**WHAT THE EXERCISE ASKS**
Lines to be reproduced exactly: the one that holds "The image size is (800, 450)." and all those after it through the end of the data. Include no others.

**RECORDS PROVIDED**
◆ ◆ ◆ ◆ ◆ ◆ ◆

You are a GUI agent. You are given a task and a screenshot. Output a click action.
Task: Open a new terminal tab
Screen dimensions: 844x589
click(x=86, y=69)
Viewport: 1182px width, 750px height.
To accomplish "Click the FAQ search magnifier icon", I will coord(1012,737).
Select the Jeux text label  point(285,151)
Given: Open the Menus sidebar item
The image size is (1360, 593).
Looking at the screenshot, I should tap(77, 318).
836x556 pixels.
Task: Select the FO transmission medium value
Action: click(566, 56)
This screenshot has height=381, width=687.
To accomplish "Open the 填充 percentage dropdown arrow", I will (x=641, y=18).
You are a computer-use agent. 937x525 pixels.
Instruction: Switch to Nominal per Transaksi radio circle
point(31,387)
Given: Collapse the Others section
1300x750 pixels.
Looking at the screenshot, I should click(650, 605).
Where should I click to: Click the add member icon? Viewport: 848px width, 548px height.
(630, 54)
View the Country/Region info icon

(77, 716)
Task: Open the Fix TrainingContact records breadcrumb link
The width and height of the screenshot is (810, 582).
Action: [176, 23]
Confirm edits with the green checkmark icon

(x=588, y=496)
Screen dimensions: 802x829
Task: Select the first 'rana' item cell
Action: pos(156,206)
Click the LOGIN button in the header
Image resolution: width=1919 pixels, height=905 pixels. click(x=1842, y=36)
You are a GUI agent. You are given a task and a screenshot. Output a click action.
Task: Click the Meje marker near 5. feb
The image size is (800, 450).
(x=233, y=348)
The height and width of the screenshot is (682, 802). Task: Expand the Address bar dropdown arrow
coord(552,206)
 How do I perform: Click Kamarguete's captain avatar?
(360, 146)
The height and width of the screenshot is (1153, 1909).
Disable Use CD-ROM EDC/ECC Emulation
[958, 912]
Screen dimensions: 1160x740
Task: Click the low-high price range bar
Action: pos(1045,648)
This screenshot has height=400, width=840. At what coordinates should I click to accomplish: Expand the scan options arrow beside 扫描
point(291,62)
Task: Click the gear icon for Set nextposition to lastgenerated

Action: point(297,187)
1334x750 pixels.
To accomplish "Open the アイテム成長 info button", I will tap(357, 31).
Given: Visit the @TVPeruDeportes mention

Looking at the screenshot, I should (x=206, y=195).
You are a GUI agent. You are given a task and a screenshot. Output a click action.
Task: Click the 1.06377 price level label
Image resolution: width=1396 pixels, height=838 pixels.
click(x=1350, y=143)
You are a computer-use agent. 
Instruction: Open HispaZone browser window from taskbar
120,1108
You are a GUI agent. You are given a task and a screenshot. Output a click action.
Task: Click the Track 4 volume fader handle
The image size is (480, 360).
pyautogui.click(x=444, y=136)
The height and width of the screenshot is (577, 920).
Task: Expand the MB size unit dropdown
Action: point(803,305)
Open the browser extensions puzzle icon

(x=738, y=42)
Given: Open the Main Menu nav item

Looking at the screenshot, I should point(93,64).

◆ ◆ ◆ ◆ ◆ ◆ ◆

**ANSWER**
The image size is (800, 450).
(x=233, y=348)
The height and width of the screenshot is (682, 802). Task: Expand the Address bar dropdown arrow
coord(552,206)
 How do I perform: Click Kamarguete's captain avatar?
(360, 146)
The height and width of the screenshot is (1153, 1909).
Disable Use CD-ROM EDC/ECC Emulation
[958, 912]
Screen dimensions: 1160x740
Task: Click the low-high price range bar
Action: pos(1045,648)
This screenshot has height=400, width=840. At what coordinates should I click to accomplish: Expand the scan options arrow beside 扫描
point(291,62)
Task: Click the gear icon for Set nextposition to lastgenerated

Action: point(297,187)
1334x750 pixels.
To accomplish "Open the アイテム成長 info button", I will tap(357, 31).
Given: Visit the @TVPeruDeportes mention

Looking at the screenshot, I should (x=206, y=195).
You are a GUI agent. You are given a task and a screenshot. Output a click action.
Task: Click the 1.06377 price level label
Image resolution: width=1396 pixels, height=838 pixels.
click(x=1350, y=143)
You are a computer-use agent. 
Instruction: Open HispaZone browser window from taskbar
120,1108
You are a GUI agent. You are given a task and a screenshot. Output a click action.
Task: Click the Track 4 volume fader handle
The image size is (480, 360).
pyautogui.click(x=444, y=136)
The height and width of the screenshot is (577, 920).
Task: Expand the MB size unit dropdown
Action: point(803,305)
Open the browser extensions puzzle icon

(x=738, y=42)
Given: Open the Main Menu nav item

Looking at the screenshot, I should point(93,64).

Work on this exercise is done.